INSTRUCTIONS FOR THE TASK: Copy nothing before the line that contains "Viewport: 636px width, 519px"; from there, transcribe each line exactly through the end of the material, omitting pictures.
::::::::::
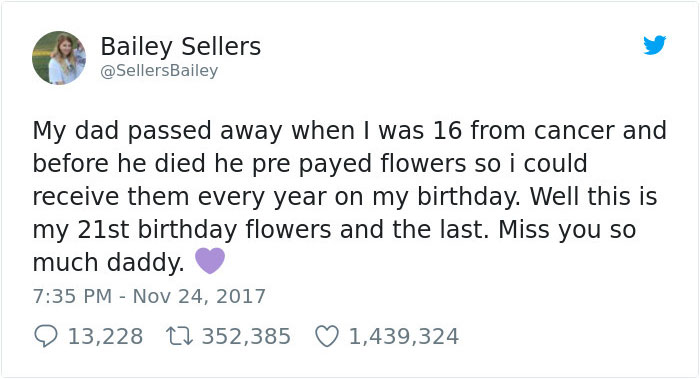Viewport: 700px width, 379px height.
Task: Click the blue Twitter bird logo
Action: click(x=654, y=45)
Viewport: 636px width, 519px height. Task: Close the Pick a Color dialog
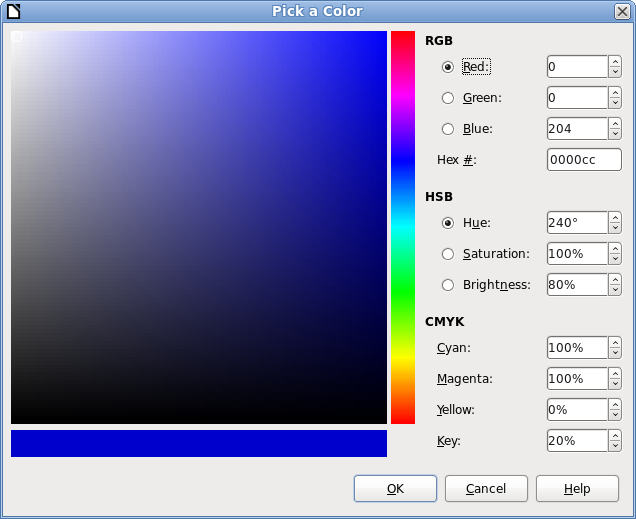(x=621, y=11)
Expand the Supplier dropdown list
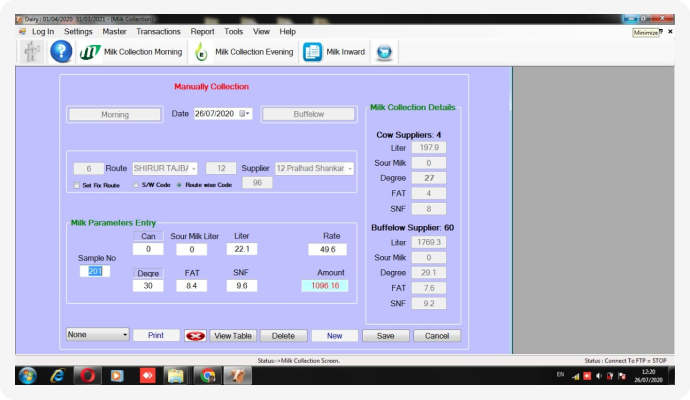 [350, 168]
::::::::::
EXERCISE ANSWER:
Viewport: 636px width, 519px height. Task: Close the Pick a Color dialog
(x=621, y=11)
Expand the Supplier dropdown list
 [350, 168]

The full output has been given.